━━━━━ Material shown ━━━━━

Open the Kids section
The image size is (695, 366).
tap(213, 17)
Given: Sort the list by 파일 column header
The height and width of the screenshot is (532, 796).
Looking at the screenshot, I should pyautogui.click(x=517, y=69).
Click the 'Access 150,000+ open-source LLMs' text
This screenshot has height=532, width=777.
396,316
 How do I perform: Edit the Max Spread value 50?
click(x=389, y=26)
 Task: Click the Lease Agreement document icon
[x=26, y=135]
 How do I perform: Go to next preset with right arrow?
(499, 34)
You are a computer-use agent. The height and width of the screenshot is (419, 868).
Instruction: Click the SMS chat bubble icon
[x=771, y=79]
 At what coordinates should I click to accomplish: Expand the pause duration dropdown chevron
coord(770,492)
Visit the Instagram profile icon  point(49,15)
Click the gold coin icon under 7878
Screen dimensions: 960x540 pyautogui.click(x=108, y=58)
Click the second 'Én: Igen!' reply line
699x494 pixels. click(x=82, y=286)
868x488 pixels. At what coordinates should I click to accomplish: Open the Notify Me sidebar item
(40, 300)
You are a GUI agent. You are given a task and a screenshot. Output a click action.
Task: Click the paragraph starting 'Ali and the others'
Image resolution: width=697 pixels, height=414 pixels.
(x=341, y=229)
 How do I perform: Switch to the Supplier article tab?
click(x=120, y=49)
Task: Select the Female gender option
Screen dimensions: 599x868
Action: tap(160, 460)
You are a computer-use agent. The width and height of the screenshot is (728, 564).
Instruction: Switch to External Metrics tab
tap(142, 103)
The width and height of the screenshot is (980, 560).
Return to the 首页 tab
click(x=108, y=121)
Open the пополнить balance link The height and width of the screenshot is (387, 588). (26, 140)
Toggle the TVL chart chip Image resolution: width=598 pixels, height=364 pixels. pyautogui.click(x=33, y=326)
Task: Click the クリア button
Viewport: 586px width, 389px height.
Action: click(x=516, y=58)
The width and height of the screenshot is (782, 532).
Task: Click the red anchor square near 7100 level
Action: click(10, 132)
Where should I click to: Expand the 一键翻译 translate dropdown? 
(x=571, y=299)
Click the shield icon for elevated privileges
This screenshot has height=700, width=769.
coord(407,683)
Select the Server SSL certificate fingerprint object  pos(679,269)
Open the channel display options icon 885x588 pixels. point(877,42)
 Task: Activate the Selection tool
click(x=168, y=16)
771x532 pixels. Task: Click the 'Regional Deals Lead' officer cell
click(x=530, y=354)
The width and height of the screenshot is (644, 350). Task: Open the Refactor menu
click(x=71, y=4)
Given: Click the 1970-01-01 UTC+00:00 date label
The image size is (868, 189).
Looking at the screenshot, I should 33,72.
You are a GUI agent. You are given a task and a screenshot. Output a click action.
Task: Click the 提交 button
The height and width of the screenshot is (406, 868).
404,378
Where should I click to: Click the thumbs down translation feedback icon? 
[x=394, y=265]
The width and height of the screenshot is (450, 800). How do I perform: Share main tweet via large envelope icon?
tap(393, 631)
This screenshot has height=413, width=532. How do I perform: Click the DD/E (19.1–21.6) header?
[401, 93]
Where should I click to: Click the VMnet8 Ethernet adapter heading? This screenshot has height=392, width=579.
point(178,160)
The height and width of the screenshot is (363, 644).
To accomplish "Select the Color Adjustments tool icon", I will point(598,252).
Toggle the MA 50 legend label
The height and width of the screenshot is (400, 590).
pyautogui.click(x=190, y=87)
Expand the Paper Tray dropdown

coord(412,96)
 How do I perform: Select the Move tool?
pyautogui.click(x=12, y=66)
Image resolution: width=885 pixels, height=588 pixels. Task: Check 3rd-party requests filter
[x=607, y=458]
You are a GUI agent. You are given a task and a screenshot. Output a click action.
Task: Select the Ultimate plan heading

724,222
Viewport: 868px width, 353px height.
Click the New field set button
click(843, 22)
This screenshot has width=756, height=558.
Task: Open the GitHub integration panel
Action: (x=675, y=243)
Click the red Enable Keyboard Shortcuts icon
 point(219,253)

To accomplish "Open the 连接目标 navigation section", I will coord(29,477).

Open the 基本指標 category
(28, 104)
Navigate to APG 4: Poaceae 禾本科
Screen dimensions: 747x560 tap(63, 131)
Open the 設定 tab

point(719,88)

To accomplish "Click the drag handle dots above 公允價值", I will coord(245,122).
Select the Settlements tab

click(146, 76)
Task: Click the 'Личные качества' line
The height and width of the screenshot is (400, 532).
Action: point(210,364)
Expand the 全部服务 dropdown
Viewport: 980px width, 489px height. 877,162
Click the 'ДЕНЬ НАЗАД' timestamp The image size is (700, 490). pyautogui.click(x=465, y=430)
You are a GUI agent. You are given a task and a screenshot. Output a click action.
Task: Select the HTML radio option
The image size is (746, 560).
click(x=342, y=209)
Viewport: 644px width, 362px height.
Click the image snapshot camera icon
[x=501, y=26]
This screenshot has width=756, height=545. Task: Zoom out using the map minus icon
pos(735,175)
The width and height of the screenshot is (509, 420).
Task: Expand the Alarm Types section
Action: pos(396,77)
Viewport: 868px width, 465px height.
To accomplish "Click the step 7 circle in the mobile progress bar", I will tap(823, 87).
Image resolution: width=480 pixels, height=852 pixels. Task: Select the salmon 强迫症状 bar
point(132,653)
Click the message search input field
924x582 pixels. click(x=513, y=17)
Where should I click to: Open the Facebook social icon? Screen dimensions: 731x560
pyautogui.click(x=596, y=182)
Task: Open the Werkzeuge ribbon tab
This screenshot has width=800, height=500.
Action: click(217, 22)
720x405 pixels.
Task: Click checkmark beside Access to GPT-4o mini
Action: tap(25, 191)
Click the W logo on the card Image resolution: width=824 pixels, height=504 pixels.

━━━━━

Copy these data lines exactly as they appear, with no changes.

Open the Kids section
The image size is (695, 366).
tap(213, 17)
Given: Sort the list by 파일 column header
The height and width of the screenshot is (532, 796).
Looking at the screenshot, I should pyautogui.click(x=517, y=69).
Click the 'Access 150,000+ open-source LLMs' text
This screenshot has height=532, width=777.
396,316
 How do I perform: Edit the Max Spread value 50?
click(x=389, y=26)
 Task: Click the Lease Agreement document icon
[x=26, y=135]
 How do I perform: Go to next preset with right arrow?
(499, 34)
You are a computer-use agent. The height and width of the screenshot is (419, 868).
Instruction: Click the SMS chat bubble icon
[x=771, y=79]
 At what coordinates should I click to accomplish: Expand the pause duration dropdown chevron
coord(770,492)
Visit the Instagram profile icon  point(49,15)
Click the gold coin icon under 7878
Screen dimensions: 960x540 pyautogui.click(x=108, y=58)
Click the second 'Én: Igen!' reply line
699x494 pixels. click(x=82, y=286)
868x488 pixels. At what coordinates should I click to accomplish: Open the Notify Me sidebar item
(40, 300)
You are a GUI agent. You are given a task and a screenshot. Output a click action.
Task: Click the paragraph starting 'Ali and the others'
Image resolution: width=697 pixels, height=414 pixels.
(x=341, y=229)
 How do I perform: Switch to the Supplier article tab?
click(x=120, y=49)
Task: Select the Female gender option
Screen dimensions: 599x868
Action: tap(160, 460)
You are a computer-use agent. The width and height of the screenshot is (728, 564).
Instruction: Switch to External Metrics tab
tap(142, 103)
The width and height of the screenshot is (980, 560).
Return to the 首页 tab
click(x=108, y=121)
Open the пополнить balance link The height and width of the screenshot is (387, 588). (26, 140)
Toggle the TVL chart chip Image resolution: width=598 pixels, height=364 pixels. pyautogui.click(x=33, y=326)
Task: Click the クリア button
Viewport: 586px width, 389px height.
Action: click(x=516, y=58)
The width and height of the screenshot is (782, 532).
Task: Click the red anchor square near 7100 level
Action: click(10, 132)
Where should I click to: Expand the 一键翻译 translate dropdown? 
(x=571, y=299)
Click the shield icon for elevated privileges
This screenshot has height=700, width=769.
coord(407,683)
Select the Server SSL certificate fingerprint object  pos(679,269)
Open the channel display options icon 885x588 pixels. point(877,42)
 Task: Activate the Selection tool
click(x=168, y=16)
771x532 pixels. Task: Click the 'Regional Deals Lead' officer cell
click(x=530, y=354)
The width and height of the screenshot is (644, 350). Task: Open the Refactor menu
click(x=71, y=4)
Given: Click the 1970-01-01 UTC+00:00 date label
The image size is (868, 189).
Looking at the screenshot, I should 33,72.
You are a GUI agent. You are given a task and a screenshot. Output a click action.
Task: Click the 提交 button
The height and width of the screenshot is (406, 868).
404,378
Where should I click to: Click the thumbs down translation feedback icon? 
[x=394, y=265]
The width and height of the screenshot is (450, 800). How do I perform: Share main tweet via large envelope icon?
tap(393, 631)
This screenshot has height=413, width=532. How do I perform: Click the DD/E (19.1–21.6) header?
[401, 93]
Where should I click to: Click the VMnet8 Ethernet adapter heading? This screenshot has height=392, width=579.
point(178,160)
The height and width of the screenshot is (363, 644).
To accomplish "Select the Color Adjustments tool icon", I will point(598,252).
Toggle the MA 50 legend label
The height and width of the screenshot is (400, 590).
pyautogui.click(x=190, y=87)
Expand the Paper Tray dropdown

coord(412,96)
 How do I perform: Select the Move tool?
pyautogui.click(x=12, y=66)
Image resolution: width=885 pixels, height=588 pixels. Task: Check 3rd-party requests filter
[x=607, y=458]
You are a GUI agent. You are given a task and a screenshot. Output a click action.
Task: Select the Ultimate plan heading

724,222
Viewport: 868px width, 353px height.
Click the New field set button
click(843, 22)
This screenshot has width=756, height=558.
Task: Open the GitHub integration panel
Action: (x=675, y=243)
Click the red Enable Keyboard Shortcuts icon
 point(219,253)

To accomplish "Open the 连接目标 navigation section", I will coord(29,477).

Open the 基本指標 category
(28, 104)
Navigate to APG 4: Poaceae 禾本科
Screen dimensions: 747x560 tap(63, 131)
Open the 設定 tab

point(719,88)

To accomplish "Click the drag handle dots above 公允價值", I will coord(245,122).
Select the Settlements tab

click(146, 76)
Task: Click the 'Личные качества' line
The height and width of the screenshot is (400, 532).
Action: point(210,364)
Expand the 全部服务 dropdown
Viewport: 980px width, 489px height. 877,162
Click the 'ДЕНЬ НАЗАД' timestamp The image size is (700, 490). pyautogui.click(x=465, y=430)
You are a GUI agent. You are given a task and a screenshot. Output a click action.
Task: Select the HTML radio option
The image size is (746, 560).
click(x=342, y=209)
Viewport: 644px width, 362px height.
Click the image snapshot camera icon
[x=501, y=26]
This screenshot has width=756, height=545. Task: Zoom out using the map minus icon
pos(735,175)
The width and height of the screenshot is (509, 420).
Task: Expand the Alarm Types section
Action: pos(396,77)
Viewport: 868px width, 465px height.
To accomplish "Click the step 7 circle in the mobile progress bar", I will tap(823, 87).
Image resolution: width=480 pixels, height=852 pixels. Task: Select the salmon 强迫症状 bar
point(132,653)
Click the message search input field
924x582 pixels. click(x=513, y=17)
Where should I click to: Open the Facebook social icon? Screen dimensions: 731x560
pyautogui.click(x=596, y=182)
Task: Open the Werkzeuge ribbon tab
This screenshot has width=800, height=500.
Action: click(217, 22)
720x405 pixels.
Task: Click checkmark beside Access to GPT-4o mini
Action: tap(25, 191)
Click the W logo on the card Image resolution: width=824 pixels, height=504 pixels.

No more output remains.